In what is seen as a groundbreaking development, farmers across many states in India are successfully growing a cultivar of apples called HRMN 99. The variety, which can be grown in low altitudes (1,800 feet above sea level), has been developed by Hariman Sharma, a 65-year-old farmer from Bilaspur, Himachal Pradesh. Apple is usually cultivated at a minimum of 5,000 feet above sea level.
“After working as a labourer in other farms for many years. In 1998, I started nurturing mango orchards and began vegetable cultivation. In 1999, I purchased apple seeds from another farmer in the district and planted them. I did not have any hopes that it would grow, but I observed a small apple seedling that had sprouted. I nurtured that seedling with the little knowledge I gained from my farming experience, and let it grow,” says Hariman.
In two years, the tree started fruiting, but the fruits were small in size. To improve the quality of the apple, he grafted a stem from the apple tree with a plum tree.
“Owing to the non-availability of apple trees, I grafted it on a plum tree. It was successful, and the fruit quality was much better. They were the size of regular apples, and in an earth-shade colour with red tinges on the side. Soon, I grafted some more trees, and created a mini orchard with 8 trees. Till date, these trees continue to bear fruits, and provide a yield of 1 quintal every season which is usually in June. ” he says.
About HRMN 99
According to Hariman, this apple variety does not require chilling hours for flowering and fruit set. Chilling hours refers to the period, when the plant is maintained at a certain temperature, usually from 0-7° C, to start producing flowers. While conventional apple trees could develop improper colour and fungal spots on its surface in case of excessive rain or fog during the fruit maturity period, the new variety is resistant to scab disease.
To study the adaptability of the HRMN-99 in various agro-climatic conditions of the country, the National Innovation Foundation-India (NIF) transplanted 10,000 saplings at 1,190 farmers’ fields and 25 organisations, across 29 states and 5 union territories during 2015-2017.

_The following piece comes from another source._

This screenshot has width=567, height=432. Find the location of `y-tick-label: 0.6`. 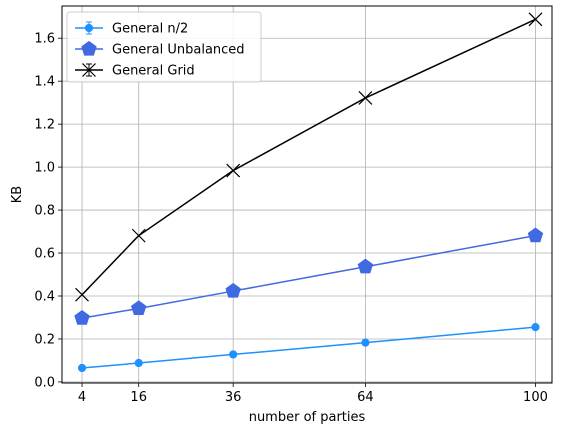

y-tick-label: 0.6 is located at coordinates (44, 254).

Successful fruiting was observed in Manipur, Madhya Pradesh, Uttar Pradesh, Maharashtra, Gujarat, Dadra and Nagar Haveli, Karnataka, Haryana, Rajasthan Jammu, Kerala, Uttarakhand, Telangana, Himachal, and Delhi.
Hariman says, “To date, I have distributed more than 60,000 saplings of apple grafts across the country. Some, even out to places like Nepal, Germany, Bangladesh, and Africa. Apart from that, on my farm, I grow 205 varieties of plants such as mango trees, coffee plants, avocado trees, peach, litchis and more.”

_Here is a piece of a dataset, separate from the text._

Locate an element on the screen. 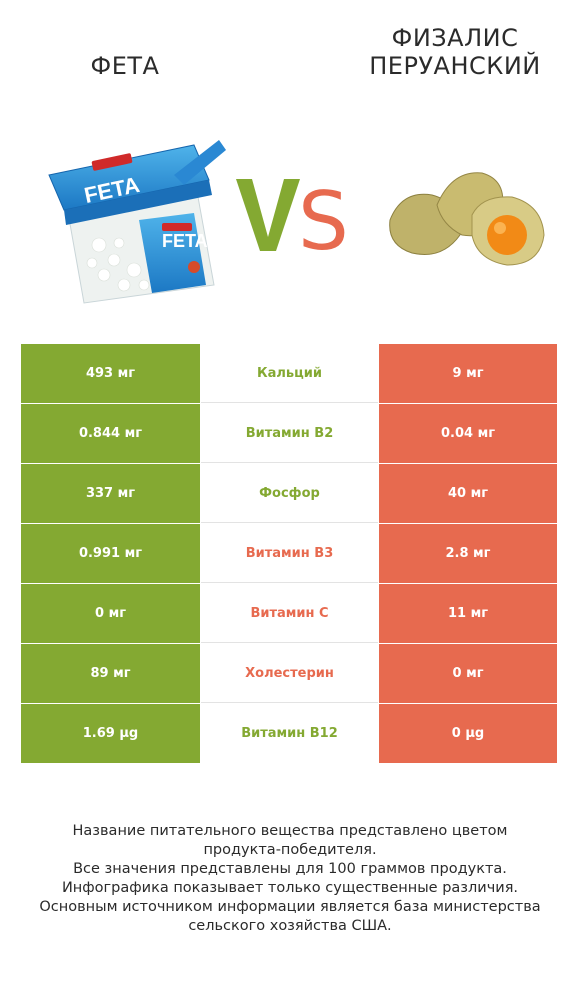  left-value: 0.991 мг is located at coordinates (110, 554).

In 2017, Hariman, who is now popularly known as ‘Apple man of Bilaspur’ was honoured by the then President of India Pranab Mukherjee at Rashtrapati Bhavan, for his discovery.
Growing Apples in Telangana
Kendra Balaji, a farmer in Telangana, Asifabad cultivates rice, pulses, cotton, and several other fruit and vegetable plants on his 13-acre land. In 2017, he cleared two acres to plant 500 HRMN 99 saplings.

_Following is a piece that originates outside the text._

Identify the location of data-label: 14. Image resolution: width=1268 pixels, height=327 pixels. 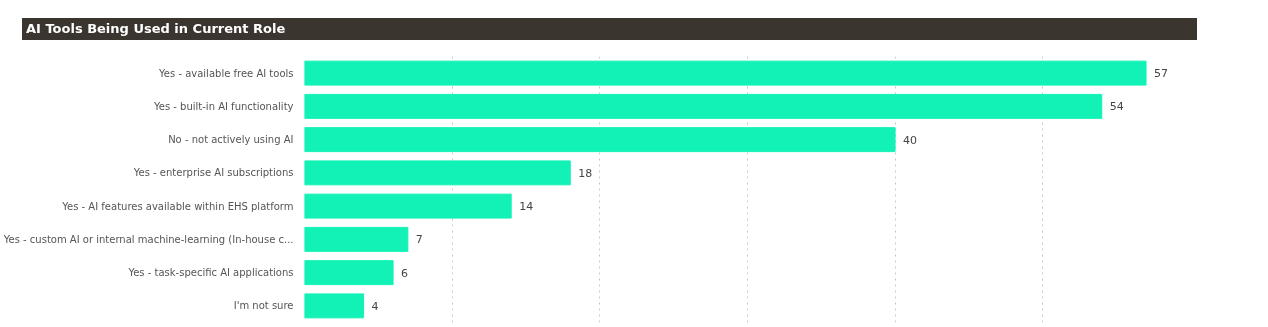
(526, 207).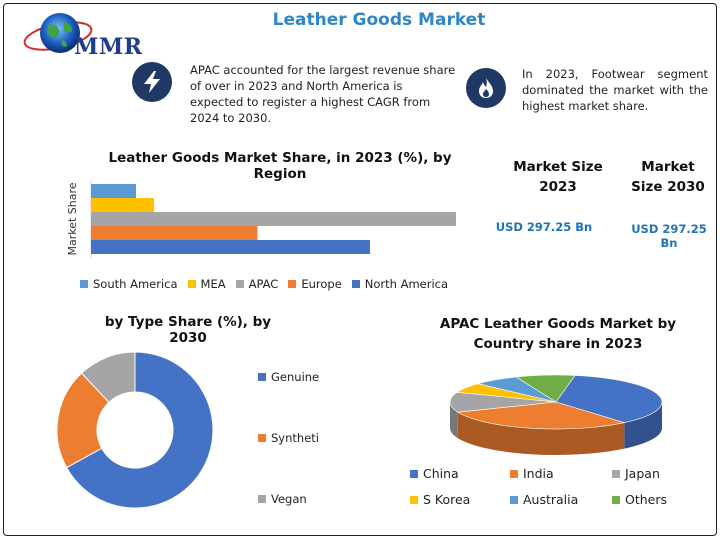  What do you see at coordinates (541, 434) in the screenshot?
I see `pie-side-india` at bounding box center [541, 434].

“Growing apples in tropical weather is very uncommon. It requires cooling rooms and a lot of care in the first few years. Trying to grow it South of India seemed impossible, but I always loved a challenge. I came across an apple graft variety called HRMN 99 after seeing some videos on a farming group. In that video, the farmers were successfully growing it in Odisha, and to my knowledge, the weather is not cold there. With the help of the horticulture department, I procured the grafts, and even got some tips on growing it from Hariman Sharma.”
Balaji planted the saplings and set up a drip irrigation system to water them. Today, each tree bears 30 to 40 small apples, making him the first farmer in Telangana to cultivate apples. On the Telangana State Formation Day this year, Balaji even gifted a basket of these apples to CM K Chandrasekhar Rao.
Next year, he plans to sell his produce in the local markets.